Pedalling a one speed along a flat road, round and round, is kind of mindless, like any repetitive motion (plain knitting and crochet come to mind). But when there’s a pleasant little breeze, and fields of rice stubble, and small houses with cascading pink bougainvillea, and banana trees and papaya trees with green fruit hanging, and gardens with rows of tender greens against the dark soil, and children playing and puppies ambling and small streams and little shops selling simple rice and curry or fried noodles or grilled pork on a stick, then the repetitive motion happens without my thinking about it, for my eyes and imagination are engaged elsewhere.
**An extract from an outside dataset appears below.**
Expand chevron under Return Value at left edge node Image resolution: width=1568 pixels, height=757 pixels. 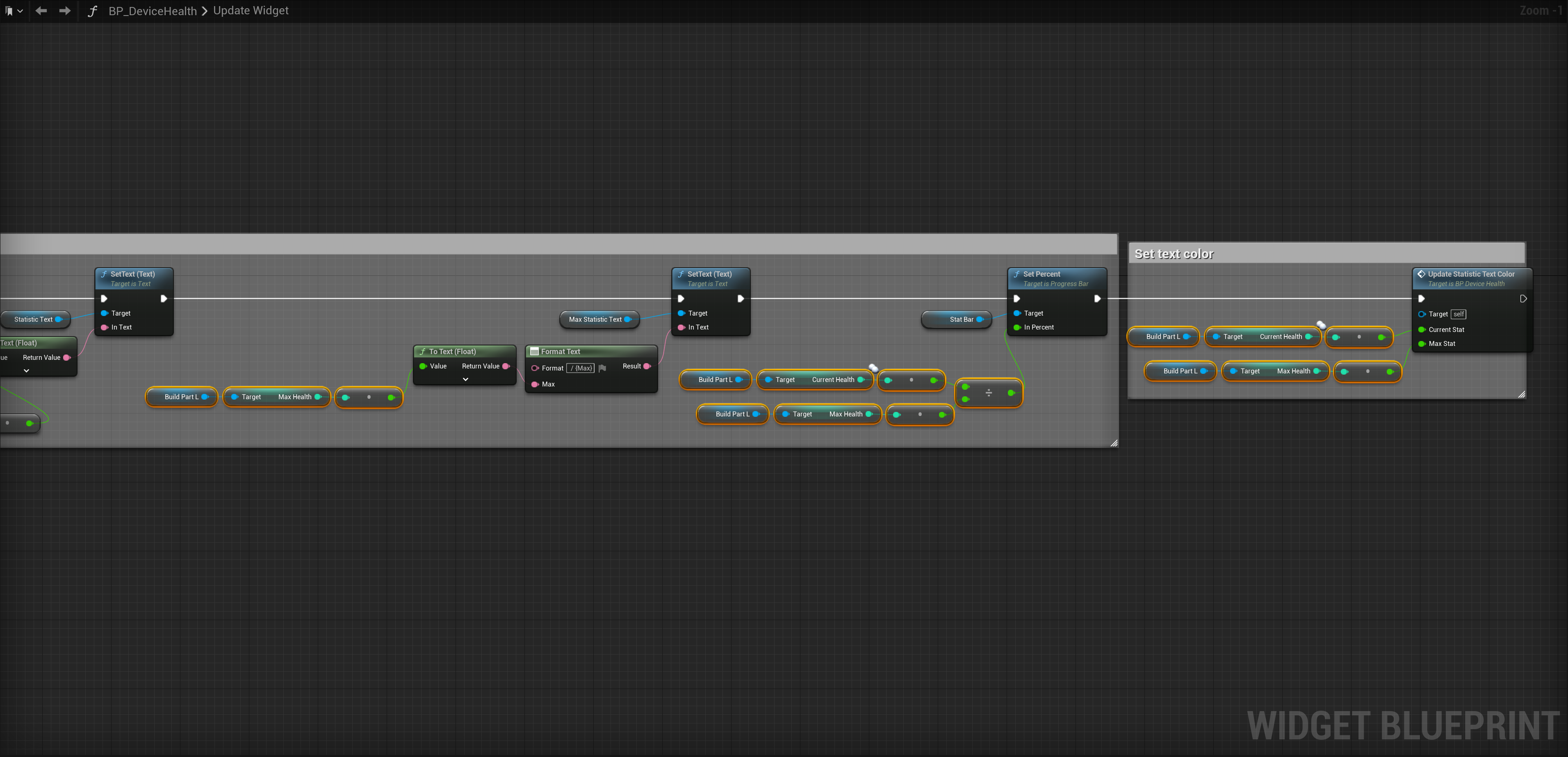tap(26, 371)
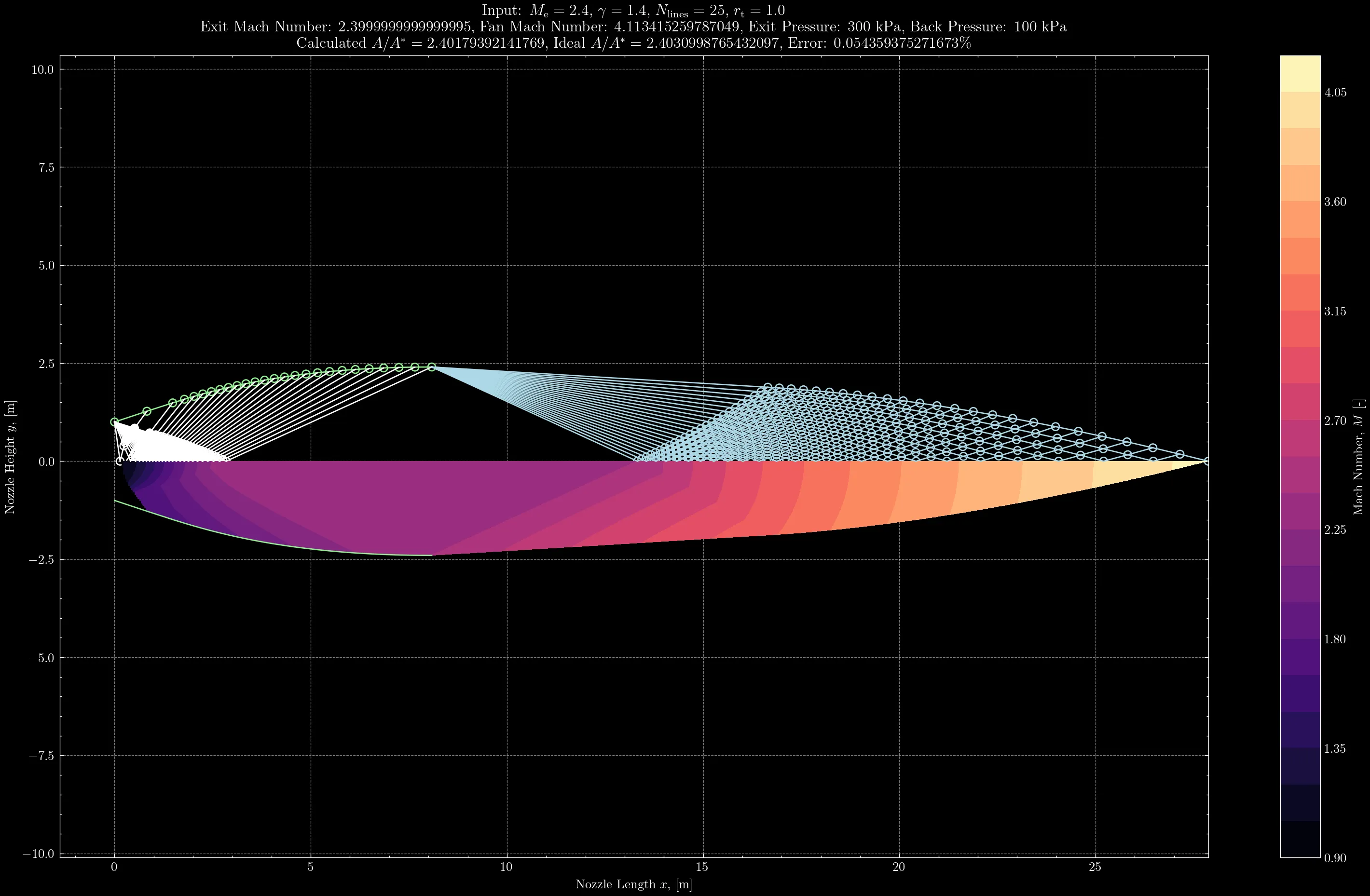Screen dimensions: 1370x896
Task: Click the topmost light-blue circle of the plume mesh
Action: [x=767, y=387]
I reached an intersection about twenty kilometers from Chiang Mai. I was more than halfway to Lamphun, at the edge of a town famous for its basketware called Saraphi. It was time to start looping back towards home, so I turned right to head west toward the river. Another ten K or so, after several small sleepy villages, brought me to a bridge across the Ping River, and from there I headed back north. Now the huge blue bulk of Doi Sutep, the mountain that overlooks Chiang Mai, loomed before me. The day was misty and overcast, so it looked like a mirage, a dream-mountain.

The small road I was on followed the river, bending and winding with it, pausing occasionally for a small cross road and bridge to the other side. The river was green and calm, glowing with reflected light from the bright-overcast sky, sometimes rippling quietly. There was little traffic, little noise of any kind apart from birdsong. I lost all sense of time...
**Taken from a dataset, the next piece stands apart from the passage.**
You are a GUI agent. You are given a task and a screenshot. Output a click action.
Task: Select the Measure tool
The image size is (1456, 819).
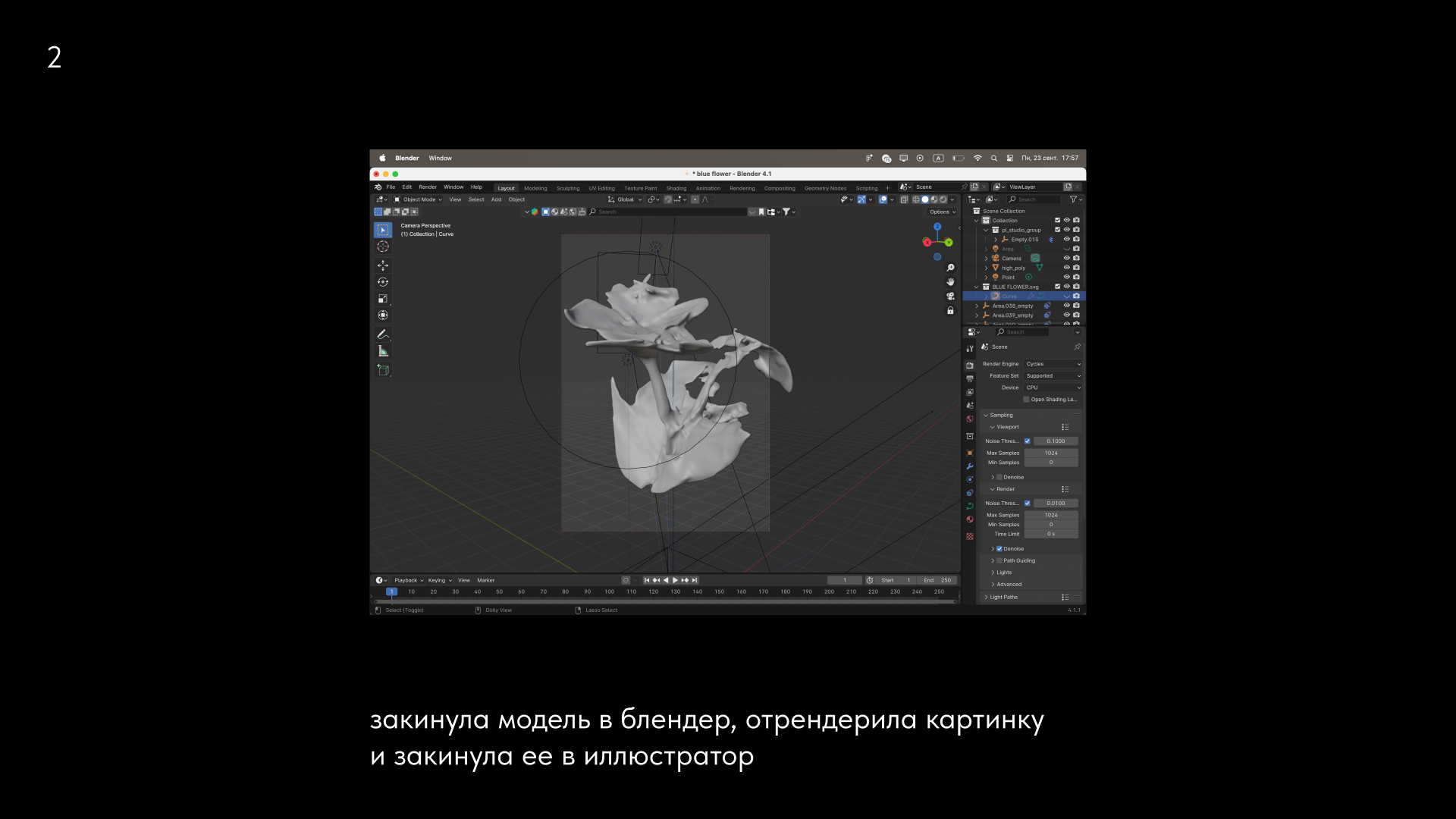pos(383,351)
But all good things come to an end, and so eventually I reached the busy-ness of the city. It was time to put my helmet back on and focus on navigating the traffic.

There WAS a bonus to getting back to Chiang Mai. I had begun to dream of lunch somewhere along the way. As the morning wore on my dreams became focussed on the Issaan food at a small place called Toy off Loi Kroh Road. What a great end to a long ride, that meal of perfectly balanced som tam (shredded green papaya pounded with dried shrimp, chiles, garlic, etc and dressed with fish sauce, lime juice, a hit of sugar...), spectacular grilled chicken (guy yang), and sticky rice.
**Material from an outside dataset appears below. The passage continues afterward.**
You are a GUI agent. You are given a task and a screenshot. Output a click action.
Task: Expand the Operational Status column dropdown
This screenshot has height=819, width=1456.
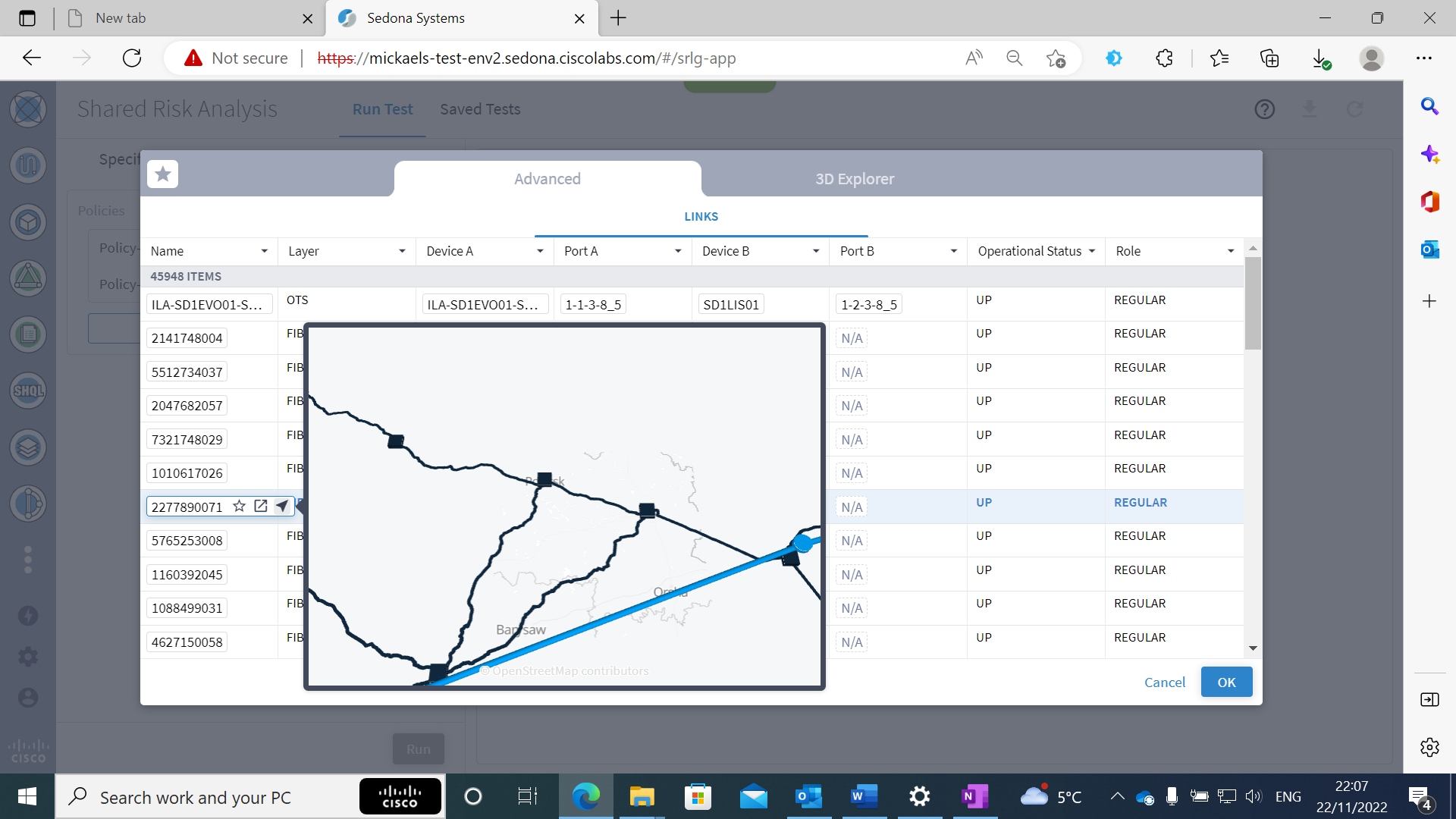1092,251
And it was just noon. I still had the rest of the day to look forward to...

POSTSCRIPT: I’m just about to post this, as I sit in the Chiang Mai airport early in the morning, checked in and waiting to fly away to Toronto via Bangkok and Hong Kong. I have a sweater and my wool shawl (they go with me to Burma to keep me wrapped and warm in the chill of the air con busses); there are socks in my handcarry that I can put on in Hong Kong. All of which is to say that the climate change from Chiang Mai to Toronto at this time of year is always a shocker and a little tricky to navigate. Good-bye tee-shirts and casual bicycling around in sandals, and good-bye bowls of broth and rice noodles for breakfast at open-air stalls, at least for the next month. There are lovely compensations though! I am SO looking forward to time with Dom and Tashi, those wonderful guys, and with good friends, in the coming days and weeks. I hope you’re anticipating some holiday time with those you love.